2015年11月22日日曜日

『未知』と出会う

神性、『最愛なるもの』と直接出会うということは、『未知』と出会うということだ。
それは、今まで知らなかったものと出会うという意味だけではない。
それは、「知ることができない」ものと出会うということだ。
『不可知』と言った方がいいだろう。

それは例えば、私たちがどこか見知らぬ土地に旅し、ピラミッドや古代遺跡など生まれて初めての建造物に出会ったり、生まれて初めての食べ物や生き物に出会ったりして、その凄さに心底驚き、感嘆する、という類の体験ではない。
それは例えば、未確認物体に出会い、宇宙存在に生まれて初めて出会うような類の体験でもない。
それは例えば、肉体を持たない高次の存在に出会い、その叡智や愛に触れるという類の体験とも違う。
それらは全て、生まれて初めて出会ったものだとしても、それらの姿形、それらのエネルギーなどを、私たちは認識し、把握することができる。

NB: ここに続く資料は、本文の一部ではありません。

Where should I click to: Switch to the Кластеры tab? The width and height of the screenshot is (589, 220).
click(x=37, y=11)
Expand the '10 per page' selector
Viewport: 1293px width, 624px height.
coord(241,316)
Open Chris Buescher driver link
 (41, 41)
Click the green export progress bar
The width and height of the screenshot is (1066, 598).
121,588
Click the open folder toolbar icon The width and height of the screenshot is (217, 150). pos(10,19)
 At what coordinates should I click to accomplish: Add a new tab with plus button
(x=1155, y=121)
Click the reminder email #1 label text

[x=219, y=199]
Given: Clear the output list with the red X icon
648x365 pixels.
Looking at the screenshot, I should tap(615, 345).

だが、神性と直接出会う時、私たちはそれを認識し、把握することができないのだ。
それは、体験を超えた体験だ。

絶対的な静けさの中で、完全に明け渡した時に、それは起こる。

ハートは完全に開き、実際の胸も、普段では肉体的にありえないほどに広がり、天に向かう。

ほんのわずかに、知性の機能が体験していることを認識する以外、あらゆる機能が停止したかのようだ。

それは、良いも感動も衝撃も畏怖も何も全て超え、至福すらもエクスタシーすらも超えている。

何も感じていないようにすら言える。
かろうじて、知性がわずかにその『未知』を体験していることを認識しているだけだ。

私たちは、ハートを通して神性の愛のエネルギーに満たされ、至福や悦びやエクスタシーを体験するが、それすら、神性の声を聞き、その息を感じているに過ぎない。

神性と顔と顔を合わせて、直接に出会うということは、それら全てを超えている。

それは何か、全く質の違う、次元の違う体験だ。

私たちは、それを体験し、そこに溶け去ることはできるが、それを知ることはできないのだ。

それは、完全に人間のマインド、人間の機能を超えている。

そして、その時初めて、私は「完成した」と感じられた。

どんなに至福に満ち、エクスタシーに酔いしれ、どんなに『最愛なるもの』の愛に包まれて涙し、その度にすっかり洗い流され、その度に新しく生まれたように感じようと、何かまだ完成されていないという感覚があった。

人間存在として、最大の拡大に到達して初めて、「完成した」と感じられるのだ。